Cemkeran Mescidi’nin Bugünkü Durumu

    Ayetullah Uzma Necefî Mer’aşî’nin de anlattığı üzere bu mescit, İmam Mehdi’nin (a.f) emriyle Hicrî 293’te Hasan b. Müslih ve Seyit Ebul Hasan tarafından inşa edilmiş, sonraları Şeyh Saduk (r.a) [ö. 381 H.] tarafından tamir edilmiştir. Safevîler döneminde birkaç kez daha onarılan Cemkeran Mescidi, son olarak Ayetullah Şeyh Abdülkerim Hâirî döneminde de birçok kez bakımdan geçmiştir.
Gencine-i Âsar-ı Kum kitabında şöyle yazılıdır:
   "Hicrî 1167 yılında Mirza Ali Ekber Kummî tarafından (Cemkeran Mescidi’ne) etrafı çevrili bir avlu, bir minare ve çeşitli çini işlemeler yanı sıra genel bir tamirat yapıldı. Bu tamiratın ardından, uzun bir aradan sonra bir kez daha restorasyondan geçirilerek süslemeler eklendi.
     Kum şehrinin güneydoğusunda yer alan Cemkeran, şehir merkezine 5 km. uzaklıkta bulunan Kum’un en eski köylerinden biridir. Sahib-i Zaman Mescidi ise, köyün yaklaşık 500 m. ötesinde, güneydoğusunda yer alır."
    Elinizdeki kitabın yazarı olarak, bu mescidi Miladî 1972 yılından bu yana gerek iç görünümünün, gerekse dış görünümünün her geçen gün biraz daha güzelleştiğini; mescidin, gözle görülür bir şekilde gelişip büyüdüğünü gördüm. Bugün, bünyesinde bulunan birkaç mescit, Hüseyniye, yatakhane, avlu ve dev bir kütüphanesiyle geniş bir alana yayılan büyük bir ibadethâne ve sosyal bir tesis hâline gelmiştir.
    Yurt içinden ve yurt dışından gelen ziyaretçilerin akınıyla Çarşamba geceleri (Salı’yı Çarşamba’ya bağlayan geceler) Cemkeran, adeta hac döneminde Arafat ve Mina çölünde toplanan kalabalığı anımsatır. On binlerce İmam Mehdi (a.f) aşığı, bu günlerde bu kutsal yere gelerek münacat ve duayla meşgul olurlar.
    Kum şehrinin gelişmesi, şehrin neredeyse Cemkeran’a kadar büyümesine sebep olmuştur. Şimdilerde trafiğe açılan "Harem’den Harem’e Caddesi" ( Hz. Mâsume’nin hareminden Cemkeran Mescidi’ne) bu gelişmenin en güzel örneklerindendir.
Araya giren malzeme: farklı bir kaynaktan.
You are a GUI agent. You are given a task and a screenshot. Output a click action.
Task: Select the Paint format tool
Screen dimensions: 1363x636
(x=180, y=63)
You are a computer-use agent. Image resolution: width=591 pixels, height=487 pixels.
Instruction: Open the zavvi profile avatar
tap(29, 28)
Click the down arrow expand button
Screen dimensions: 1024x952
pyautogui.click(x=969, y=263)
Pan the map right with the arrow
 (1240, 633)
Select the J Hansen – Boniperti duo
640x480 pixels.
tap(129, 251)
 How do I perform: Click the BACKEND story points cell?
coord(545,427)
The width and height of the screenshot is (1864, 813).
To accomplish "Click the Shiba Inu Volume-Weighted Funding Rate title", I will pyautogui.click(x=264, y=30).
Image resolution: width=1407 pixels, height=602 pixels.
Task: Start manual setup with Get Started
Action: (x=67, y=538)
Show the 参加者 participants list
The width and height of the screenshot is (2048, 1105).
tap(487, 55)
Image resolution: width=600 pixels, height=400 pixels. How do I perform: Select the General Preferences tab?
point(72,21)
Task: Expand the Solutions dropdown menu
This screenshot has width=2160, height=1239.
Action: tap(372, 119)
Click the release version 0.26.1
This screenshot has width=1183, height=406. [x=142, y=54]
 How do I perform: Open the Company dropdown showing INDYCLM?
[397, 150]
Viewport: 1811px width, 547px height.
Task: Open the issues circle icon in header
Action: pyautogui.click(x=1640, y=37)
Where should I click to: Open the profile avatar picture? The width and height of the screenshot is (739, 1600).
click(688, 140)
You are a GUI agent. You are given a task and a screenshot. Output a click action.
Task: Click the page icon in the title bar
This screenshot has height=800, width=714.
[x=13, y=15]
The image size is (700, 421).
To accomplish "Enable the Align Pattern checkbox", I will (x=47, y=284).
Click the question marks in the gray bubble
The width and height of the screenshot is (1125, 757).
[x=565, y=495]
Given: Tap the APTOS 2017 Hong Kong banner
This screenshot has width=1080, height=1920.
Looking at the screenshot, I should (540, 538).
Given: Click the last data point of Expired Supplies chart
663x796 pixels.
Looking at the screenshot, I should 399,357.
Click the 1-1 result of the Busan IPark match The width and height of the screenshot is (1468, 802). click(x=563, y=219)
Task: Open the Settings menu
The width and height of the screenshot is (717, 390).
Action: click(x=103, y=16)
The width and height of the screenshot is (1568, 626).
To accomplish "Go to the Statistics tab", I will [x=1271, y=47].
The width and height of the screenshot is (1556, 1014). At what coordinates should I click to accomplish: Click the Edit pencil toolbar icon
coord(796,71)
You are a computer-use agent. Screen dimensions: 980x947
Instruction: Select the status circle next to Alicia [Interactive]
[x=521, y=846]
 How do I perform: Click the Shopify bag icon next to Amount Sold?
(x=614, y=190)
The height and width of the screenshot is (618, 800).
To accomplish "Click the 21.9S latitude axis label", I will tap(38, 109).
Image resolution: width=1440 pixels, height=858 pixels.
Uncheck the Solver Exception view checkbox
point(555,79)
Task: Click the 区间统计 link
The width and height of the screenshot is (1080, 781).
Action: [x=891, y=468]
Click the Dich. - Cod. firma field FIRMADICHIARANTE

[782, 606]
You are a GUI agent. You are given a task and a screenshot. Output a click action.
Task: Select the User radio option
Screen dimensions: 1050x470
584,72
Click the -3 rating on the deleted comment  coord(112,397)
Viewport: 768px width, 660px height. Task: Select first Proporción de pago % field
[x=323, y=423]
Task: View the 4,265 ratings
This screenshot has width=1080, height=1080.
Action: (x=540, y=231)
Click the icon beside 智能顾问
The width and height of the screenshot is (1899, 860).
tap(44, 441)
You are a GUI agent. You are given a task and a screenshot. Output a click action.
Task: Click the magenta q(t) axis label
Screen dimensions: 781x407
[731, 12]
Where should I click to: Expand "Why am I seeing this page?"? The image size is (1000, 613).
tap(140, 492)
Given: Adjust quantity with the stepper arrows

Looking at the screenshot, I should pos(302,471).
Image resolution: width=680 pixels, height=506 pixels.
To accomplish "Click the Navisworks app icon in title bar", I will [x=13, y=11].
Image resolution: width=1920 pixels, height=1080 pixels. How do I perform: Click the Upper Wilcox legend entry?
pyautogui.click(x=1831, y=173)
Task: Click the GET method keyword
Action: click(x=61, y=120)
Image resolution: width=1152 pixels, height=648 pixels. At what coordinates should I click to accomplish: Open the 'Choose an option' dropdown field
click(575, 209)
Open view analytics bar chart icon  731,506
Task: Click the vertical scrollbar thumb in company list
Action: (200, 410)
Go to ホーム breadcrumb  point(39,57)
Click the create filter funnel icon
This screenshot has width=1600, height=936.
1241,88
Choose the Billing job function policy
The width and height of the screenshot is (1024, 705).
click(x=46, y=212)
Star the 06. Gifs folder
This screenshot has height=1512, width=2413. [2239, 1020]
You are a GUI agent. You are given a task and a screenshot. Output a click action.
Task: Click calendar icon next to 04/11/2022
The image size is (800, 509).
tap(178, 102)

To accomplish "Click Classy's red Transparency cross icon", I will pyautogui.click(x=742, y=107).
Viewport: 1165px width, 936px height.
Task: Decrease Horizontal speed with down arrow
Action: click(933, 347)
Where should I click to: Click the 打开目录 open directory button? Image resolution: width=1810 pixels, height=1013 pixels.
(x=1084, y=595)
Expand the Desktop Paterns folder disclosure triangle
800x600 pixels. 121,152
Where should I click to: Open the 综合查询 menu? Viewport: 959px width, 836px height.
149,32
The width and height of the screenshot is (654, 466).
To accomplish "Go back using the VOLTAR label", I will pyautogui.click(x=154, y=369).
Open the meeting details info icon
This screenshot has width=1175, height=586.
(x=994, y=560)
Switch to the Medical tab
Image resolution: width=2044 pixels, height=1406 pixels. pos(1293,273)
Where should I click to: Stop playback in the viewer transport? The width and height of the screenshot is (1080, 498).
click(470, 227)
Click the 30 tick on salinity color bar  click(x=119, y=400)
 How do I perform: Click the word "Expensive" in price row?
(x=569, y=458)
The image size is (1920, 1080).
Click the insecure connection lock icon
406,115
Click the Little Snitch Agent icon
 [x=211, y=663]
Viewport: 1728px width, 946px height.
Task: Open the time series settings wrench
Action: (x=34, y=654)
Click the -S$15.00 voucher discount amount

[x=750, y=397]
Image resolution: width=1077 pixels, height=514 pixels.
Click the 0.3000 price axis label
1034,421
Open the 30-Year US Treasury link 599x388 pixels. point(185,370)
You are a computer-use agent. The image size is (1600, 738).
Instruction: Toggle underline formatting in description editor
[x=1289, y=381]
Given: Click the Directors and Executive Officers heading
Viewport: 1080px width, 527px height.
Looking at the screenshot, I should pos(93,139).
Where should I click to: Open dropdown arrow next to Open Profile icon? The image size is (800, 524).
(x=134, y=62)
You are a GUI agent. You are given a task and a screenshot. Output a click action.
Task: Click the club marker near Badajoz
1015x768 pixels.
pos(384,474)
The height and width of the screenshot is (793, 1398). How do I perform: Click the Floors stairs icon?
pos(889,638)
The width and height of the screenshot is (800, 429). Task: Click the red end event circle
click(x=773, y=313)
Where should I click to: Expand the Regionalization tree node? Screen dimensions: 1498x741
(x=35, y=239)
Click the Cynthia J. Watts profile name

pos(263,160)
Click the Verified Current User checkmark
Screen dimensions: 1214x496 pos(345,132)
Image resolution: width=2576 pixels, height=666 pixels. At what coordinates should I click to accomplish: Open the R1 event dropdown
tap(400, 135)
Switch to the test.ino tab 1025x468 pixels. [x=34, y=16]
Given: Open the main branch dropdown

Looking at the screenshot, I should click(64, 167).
Cemkeran Mescidi’ne Has Ameller

    Cemkeran Mescidi’nde yapılacak ameller; 4 rekât namazdan ibarettir. İki rekâtı Tahiyyet Namazı ve diğer iki rekâtı ise İmam-ı Zaman Namazı’dır. Tahiyyet Namazı’nın kılınma şekli şöyledir: Her rekâtta Fatiha sûresinden sonra 7 defa İhlas sûresi okunur. Rükû ve secde zikirleri de 7 defa tekrarlanır.
    Diğer iki rekâtlık İmam-ı Zaman namazı ise şöyle kılınır: Birinci ve ikinci rekâtlarda, Fatiha sûresinin “İyyake nâbudu ve iyyâke nestaîn” ayetine gelindiğinde, burası 100 kere tekrar edilir ve sonra Fatiha’nın geri kalan kısmı tamamlanır. İhlas sûresi, bir kere okunur. Rükû ve secdede okunan zikirler de 7 kere okunur. Namaz bittikten sonra bir kere “lâ ilahe illallah” denir.[2] Sonra Hz. Zehra Tesbihâtı (34 kere Allah-u Ekber, 33 kere Elhamdulillah, 33 kere Subhanallah) okunur. Daha sonra secdeye gidilerek 100 kere Peygamber (s.a.a) ve Ehl-i Beyt’ine (a.s) salavat ve selam gönderilir.[3]
    Ayetullah Burucerdî, Seyit Muhammed Taki Hansarî, Seyit Muhammed Rıza Gulpaygânî, Ayetullah Hüccet, Ayetullah Sadr, Ayetullah Necefî Mer’aşî ve daha birçok taklit mercii, Cemkeran Mescidi’ne ve amellerine çok önem verirler, bu yolda birçok hâcet ve isteklerine ulaşırlardı. Ayetullah Seyit Hansarî, Cemkeran Mescidi’ne genellikle yürüyerek gider ve oranın amellerini yerine getirirdi.
    Güvenilir alimlerden biri, Ayetullah Burucerdî’nin şöyle dediğini rivayet eder: "Cemkeran Olayı ve İmam Mehdi (a.f) ile görüşme, uyanıkken gerçekleşmiştir. (Buna göre) Cemkeran’a ait iki namazı oraya giriş kastıyla kılınız."
    Cemkeran mescidi büyüdüğünden, asıl sınırları dışındaki bölümlerde kılınan namazlar (bazı alimlerin buyurduğu üzere) sevap ümidiyle kılınmalıdır.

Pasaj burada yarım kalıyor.